I could even see this working as a Hollywood horror film up until about the last quarter. There is a great scene at the train station where Meera Chopra confronts Sharman Joshi and he admits he did it in revenge for her betrayal. A good film would have ended there, having delivered a stinging twist that turns everything that has happened on its head. However, the film seems to have an obligatory mandate to write a happy upbeat ending. The scene ends with a flashback explaining that she was forced to betray him to save his life, the two immediately forgiving one another (despite the vast crimes that either have committed) and going off to save the husband.
This does plunge the film into the interesting quandary of a love triangle – where Meera Chopra has just reconciled with her true love and they are setting out together to save the man she subsequently married.

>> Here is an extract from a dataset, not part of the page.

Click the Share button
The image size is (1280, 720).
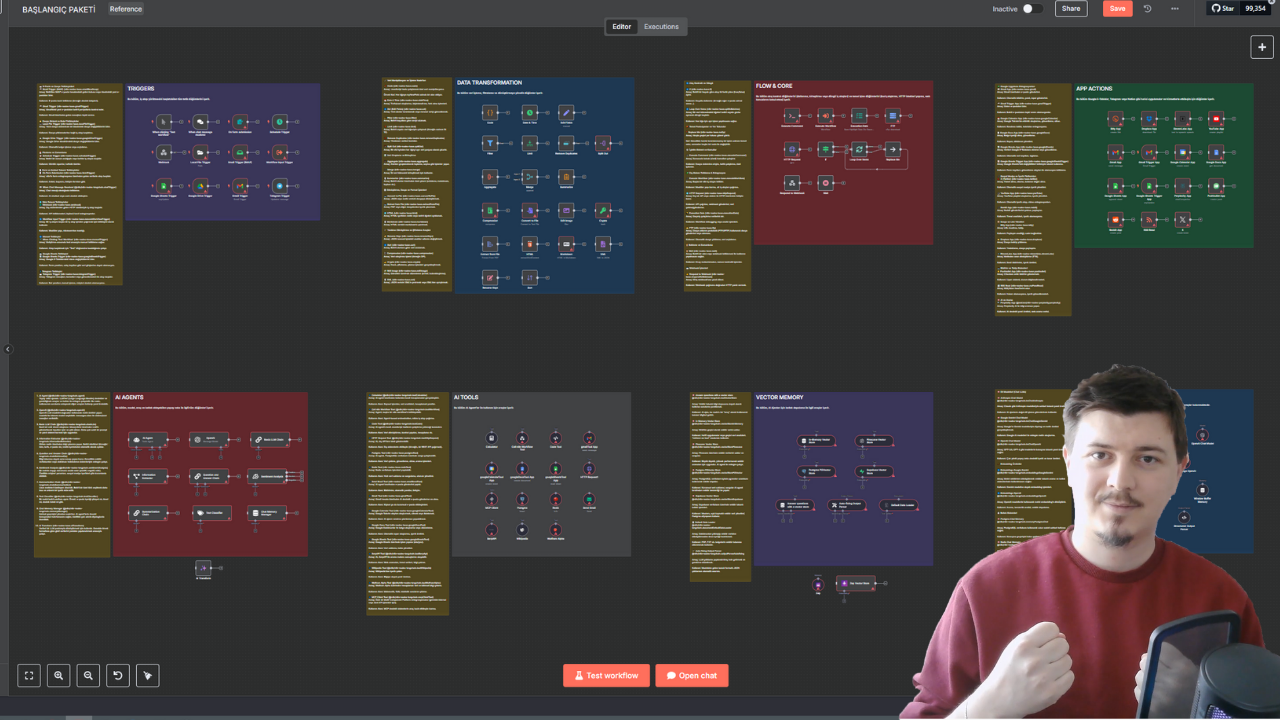click(1071, 9)
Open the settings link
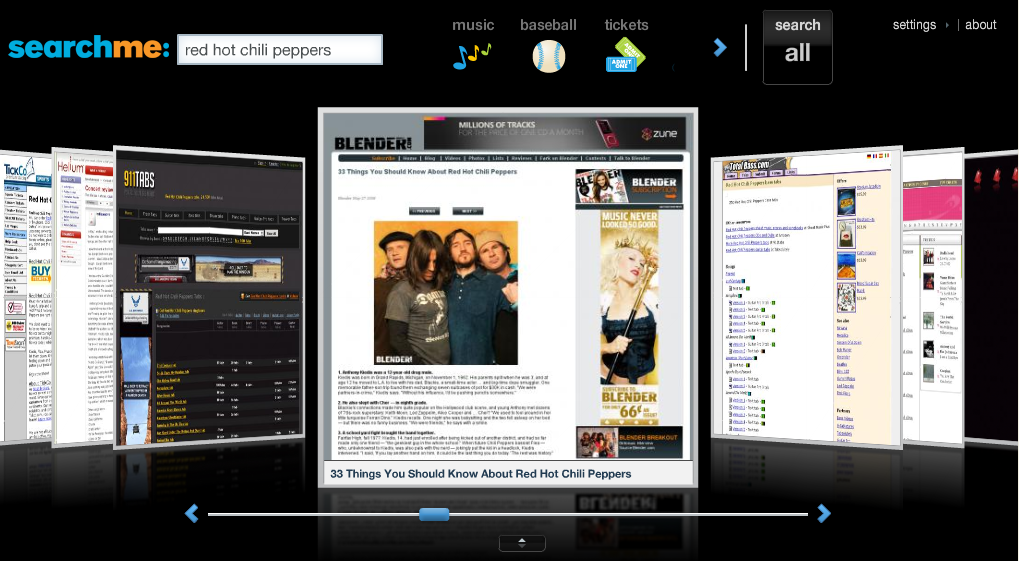The width and height of the screenshot is (1019, 561). click(x=914, y=25)
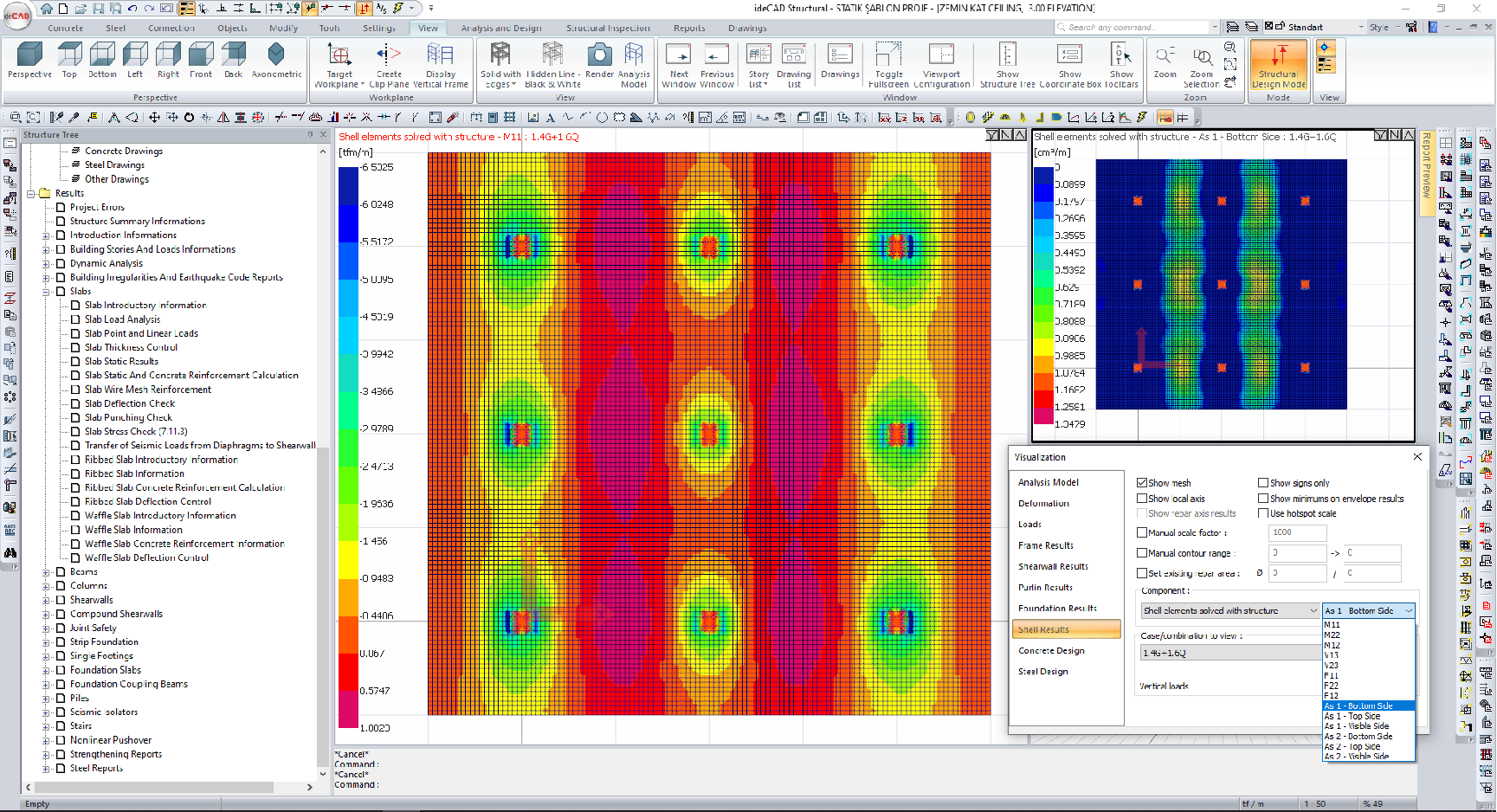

The film ends with Meera reunited with husband Vishal Kariyal and Sharman Joshi left trapped in the world on the other side of the mirror after it was broken during the course of the exorcism. This is an ending that goes with the traditional ie. Meera reunited with the man she is married to even though he has not been much of a figure in the film prior to becoming possessed and the man she is emotionally attached to being written out of the picture in what you cannot help but feel is a tragic ending.